• DATA EXTRACT
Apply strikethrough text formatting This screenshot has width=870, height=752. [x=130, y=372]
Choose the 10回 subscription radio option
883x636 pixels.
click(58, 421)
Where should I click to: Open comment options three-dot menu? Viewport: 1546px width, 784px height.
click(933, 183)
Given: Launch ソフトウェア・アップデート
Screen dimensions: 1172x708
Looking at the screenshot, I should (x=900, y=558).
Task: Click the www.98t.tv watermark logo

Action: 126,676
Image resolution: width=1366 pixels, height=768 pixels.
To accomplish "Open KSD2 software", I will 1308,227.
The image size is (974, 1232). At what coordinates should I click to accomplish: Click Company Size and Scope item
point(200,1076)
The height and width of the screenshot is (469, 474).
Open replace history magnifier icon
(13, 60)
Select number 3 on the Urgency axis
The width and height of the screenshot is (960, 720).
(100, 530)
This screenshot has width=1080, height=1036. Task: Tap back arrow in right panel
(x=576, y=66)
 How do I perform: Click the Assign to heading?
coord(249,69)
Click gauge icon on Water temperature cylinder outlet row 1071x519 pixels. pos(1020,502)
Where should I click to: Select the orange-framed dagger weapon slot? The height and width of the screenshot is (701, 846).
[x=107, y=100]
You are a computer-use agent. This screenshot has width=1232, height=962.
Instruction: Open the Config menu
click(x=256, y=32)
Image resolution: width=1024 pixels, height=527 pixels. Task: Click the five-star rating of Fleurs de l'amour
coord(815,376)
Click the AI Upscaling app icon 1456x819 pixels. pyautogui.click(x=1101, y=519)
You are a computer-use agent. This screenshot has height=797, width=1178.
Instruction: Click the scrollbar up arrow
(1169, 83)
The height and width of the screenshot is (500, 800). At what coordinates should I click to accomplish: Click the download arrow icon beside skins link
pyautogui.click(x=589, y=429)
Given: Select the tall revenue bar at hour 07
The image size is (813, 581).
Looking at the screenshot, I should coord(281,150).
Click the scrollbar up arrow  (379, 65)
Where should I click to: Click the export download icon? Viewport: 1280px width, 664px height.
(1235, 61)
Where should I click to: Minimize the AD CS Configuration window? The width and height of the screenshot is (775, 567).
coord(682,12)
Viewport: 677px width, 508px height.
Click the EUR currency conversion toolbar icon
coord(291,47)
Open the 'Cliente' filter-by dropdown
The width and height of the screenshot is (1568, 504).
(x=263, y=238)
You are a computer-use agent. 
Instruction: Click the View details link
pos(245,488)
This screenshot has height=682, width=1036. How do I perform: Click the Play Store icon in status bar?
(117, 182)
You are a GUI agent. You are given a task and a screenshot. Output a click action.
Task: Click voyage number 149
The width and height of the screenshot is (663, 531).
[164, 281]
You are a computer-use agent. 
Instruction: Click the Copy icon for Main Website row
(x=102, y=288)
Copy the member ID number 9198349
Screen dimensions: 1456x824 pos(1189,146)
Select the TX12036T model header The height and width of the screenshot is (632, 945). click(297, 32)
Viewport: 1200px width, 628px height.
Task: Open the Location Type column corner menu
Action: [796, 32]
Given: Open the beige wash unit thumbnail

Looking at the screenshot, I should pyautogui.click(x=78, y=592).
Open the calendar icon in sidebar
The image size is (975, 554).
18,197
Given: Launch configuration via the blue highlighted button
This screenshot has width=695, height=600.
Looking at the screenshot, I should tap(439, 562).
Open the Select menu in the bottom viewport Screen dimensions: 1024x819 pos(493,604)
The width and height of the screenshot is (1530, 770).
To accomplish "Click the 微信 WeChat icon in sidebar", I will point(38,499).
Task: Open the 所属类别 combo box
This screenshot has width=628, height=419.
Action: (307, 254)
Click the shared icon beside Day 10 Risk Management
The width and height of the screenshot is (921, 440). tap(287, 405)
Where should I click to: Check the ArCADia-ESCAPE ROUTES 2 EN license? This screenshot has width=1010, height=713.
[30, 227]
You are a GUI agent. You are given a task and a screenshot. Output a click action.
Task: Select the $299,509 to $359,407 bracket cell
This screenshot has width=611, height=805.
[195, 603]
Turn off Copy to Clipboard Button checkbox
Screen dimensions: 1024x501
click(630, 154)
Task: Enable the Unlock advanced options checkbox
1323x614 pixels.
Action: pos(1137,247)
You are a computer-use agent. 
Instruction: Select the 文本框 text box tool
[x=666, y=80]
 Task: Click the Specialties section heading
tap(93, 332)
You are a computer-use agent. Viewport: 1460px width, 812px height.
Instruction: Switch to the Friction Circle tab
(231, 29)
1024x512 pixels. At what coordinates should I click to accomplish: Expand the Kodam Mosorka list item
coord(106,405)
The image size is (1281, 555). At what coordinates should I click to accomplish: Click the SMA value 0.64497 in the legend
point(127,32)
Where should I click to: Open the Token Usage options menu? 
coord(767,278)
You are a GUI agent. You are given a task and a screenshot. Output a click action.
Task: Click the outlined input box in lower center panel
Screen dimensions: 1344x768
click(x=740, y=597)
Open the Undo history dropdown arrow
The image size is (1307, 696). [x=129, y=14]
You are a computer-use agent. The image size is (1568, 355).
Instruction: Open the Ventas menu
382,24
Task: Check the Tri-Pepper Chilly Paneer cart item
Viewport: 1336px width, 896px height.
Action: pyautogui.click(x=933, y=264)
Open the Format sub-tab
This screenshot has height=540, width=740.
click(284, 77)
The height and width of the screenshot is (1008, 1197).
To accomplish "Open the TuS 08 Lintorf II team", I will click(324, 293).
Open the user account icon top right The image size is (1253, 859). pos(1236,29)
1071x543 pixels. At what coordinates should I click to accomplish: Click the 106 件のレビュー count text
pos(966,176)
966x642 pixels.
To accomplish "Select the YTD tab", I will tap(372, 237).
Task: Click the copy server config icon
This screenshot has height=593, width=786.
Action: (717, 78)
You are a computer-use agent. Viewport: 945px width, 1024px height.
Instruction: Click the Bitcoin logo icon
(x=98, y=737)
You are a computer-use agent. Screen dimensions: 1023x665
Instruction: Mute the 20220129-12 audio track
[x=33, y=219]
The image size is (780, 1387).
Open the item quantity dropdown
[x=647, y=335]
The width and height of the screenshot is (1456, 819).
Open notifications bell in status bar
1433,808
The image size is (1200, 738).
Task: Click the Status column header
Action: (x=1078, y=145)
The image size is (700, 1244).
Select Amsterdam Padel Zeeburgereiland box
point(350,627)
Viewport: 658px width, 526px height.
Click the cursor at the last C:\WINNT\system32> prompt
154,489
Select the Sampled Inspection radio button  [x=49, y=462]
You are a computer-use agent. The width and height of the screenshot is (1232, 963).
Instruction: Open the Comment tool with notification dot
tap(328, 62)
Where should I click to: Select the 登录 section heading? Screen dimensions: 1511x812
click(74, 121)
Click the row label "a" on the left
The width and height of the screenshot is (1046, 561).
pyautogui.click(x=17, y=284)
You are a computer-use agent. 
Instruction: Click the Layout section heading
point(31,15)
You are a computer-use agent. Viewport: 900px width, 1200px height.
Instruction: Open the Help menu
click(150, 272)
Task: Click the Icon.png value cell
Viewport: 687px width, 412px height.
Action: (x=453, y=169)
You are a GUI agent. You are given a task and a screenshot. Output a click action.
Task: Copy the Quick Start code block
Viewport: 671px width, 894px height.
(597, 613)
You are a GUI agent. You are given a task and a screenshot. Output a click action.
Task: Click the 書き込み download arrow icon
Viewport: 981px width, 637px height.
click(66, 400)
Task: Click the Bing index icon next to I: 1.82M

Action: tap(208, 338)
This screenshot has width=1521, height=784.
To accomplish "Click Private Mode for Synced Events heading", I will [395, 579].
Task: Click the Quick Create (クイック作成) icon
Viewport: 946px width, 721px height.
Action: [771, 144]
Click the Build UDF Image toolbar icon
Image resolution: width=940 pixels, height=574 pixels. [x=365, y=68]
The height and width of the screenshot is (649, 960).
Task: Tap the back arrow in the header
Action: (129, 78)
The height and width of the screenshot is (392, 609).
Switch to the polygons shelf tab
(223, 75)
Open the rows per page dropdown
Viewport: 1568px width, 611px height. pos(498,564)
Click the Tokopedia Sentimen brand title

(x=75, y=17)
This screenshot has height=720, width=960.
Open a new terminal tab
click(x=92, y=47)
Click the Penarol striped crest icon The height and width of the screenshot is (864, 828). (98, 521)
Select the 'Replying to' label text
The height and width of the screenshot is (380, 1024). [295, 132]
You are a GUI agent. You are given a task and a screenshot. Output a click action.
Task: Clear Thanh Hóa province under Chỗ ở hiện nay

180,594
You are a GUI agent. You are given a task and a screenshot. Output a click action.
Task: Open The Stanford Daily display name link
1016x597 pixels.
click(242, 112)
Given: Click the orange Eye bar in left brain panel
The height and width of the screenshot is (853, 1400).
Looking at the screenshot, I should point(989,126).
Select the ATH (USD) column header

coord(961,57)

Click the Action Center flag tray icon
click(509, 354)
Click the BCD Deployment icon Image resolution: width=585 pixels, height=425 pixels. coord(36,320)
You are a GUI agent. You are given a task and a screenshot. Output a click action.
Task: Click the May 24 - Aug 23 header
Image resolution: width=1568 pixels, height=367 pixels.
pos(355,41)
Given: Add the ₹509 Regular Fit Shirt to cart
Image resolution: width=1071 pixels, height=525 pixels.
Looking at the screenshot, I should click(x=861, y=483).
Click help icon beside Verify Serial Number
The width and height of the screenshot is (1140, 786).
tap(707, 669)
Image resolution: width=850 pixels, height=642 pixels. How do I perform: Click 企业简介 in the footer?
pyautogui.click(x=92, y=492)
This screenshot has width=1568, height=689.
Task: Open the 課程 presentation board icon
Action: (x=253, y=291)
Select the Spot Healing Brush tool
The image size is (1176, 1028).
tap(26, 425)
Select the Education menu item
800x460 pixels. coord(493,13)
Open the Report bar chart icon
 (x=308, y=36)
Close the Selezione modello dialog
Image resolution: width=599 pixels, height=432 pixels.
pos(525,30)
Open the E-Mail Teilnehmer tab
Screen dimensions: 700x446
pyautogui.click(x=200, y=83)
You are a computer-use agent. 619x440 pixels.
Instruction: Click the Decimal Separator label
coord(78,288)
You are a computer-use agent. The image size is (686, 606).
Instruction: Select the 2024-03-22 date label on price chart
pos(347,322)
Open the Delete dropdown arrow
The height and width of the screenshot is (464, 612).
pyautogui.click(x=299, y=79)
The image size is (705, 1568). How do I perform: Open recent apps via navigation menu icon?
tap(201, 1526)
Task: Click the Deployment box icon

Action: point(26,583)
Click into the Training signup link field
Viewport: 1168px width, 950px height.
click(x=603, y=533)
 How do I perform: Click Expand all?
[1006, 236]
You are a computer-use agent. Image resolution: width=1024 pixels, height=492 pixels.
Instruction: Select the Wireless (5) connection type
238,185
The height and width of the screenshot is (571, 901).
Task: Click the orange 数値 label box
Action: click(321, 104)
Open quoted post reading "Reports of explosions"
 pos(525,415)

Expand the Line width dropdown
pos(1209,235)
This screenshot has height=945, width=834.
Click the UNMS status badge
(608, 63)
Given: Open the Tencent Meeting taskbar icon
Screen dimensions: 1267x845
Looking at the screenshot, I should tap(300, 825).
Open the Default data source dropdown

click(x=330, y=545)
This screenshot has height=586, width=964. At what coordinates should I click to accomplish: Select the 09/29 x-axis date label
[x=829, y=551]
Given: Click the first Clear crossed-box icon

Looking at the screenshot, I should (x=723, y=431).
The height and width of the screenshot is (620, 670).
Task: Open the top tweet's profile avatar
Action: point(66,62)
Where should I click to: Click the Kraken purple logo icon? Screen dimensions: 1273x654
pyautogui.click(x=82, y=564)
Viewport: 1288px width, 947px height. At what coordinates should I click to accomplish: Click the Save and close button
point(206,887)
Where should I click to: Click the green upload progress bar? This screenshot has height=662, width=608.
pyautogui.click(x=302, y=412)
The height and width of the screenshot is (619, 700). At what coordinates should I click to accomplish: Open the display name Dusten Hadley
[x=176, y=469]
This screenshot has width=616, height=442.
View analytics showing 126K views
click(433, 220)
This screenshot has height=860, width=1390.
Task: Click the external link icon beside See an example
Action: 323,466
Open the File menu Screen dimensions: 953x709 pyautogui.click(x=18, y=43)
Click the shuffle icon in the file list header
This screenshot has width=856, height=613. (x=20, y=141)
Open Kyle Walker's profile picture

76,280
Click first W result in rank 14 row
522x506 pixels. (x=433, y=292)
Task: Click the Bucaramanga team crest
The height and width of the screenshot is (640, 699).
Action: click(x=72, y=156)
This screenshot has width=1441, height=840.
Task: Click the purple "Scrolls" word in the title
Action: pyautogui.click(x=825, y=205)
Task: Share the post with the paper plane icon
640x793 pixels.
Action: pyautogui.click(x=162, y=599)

• YOUR ASSIGNMENT
Your reply must contain exactly the lines from the first line of the data through the line holding "Given: Launch ソフトウェア・アップデート", and nothing more.

• TASK RESPONSE
Apply strikethrough text formatting This screenshot has width=870, height=752. [x=130, y=372]
Choose the 10回 subscription radio option
883x636 pixels.
click(58, 421)
Where should I click to: Open comment options three-dot menu? Viewport: 1546px width, 784px height.
click(933, 183)
Given: Launch ソフトウェア・アップデート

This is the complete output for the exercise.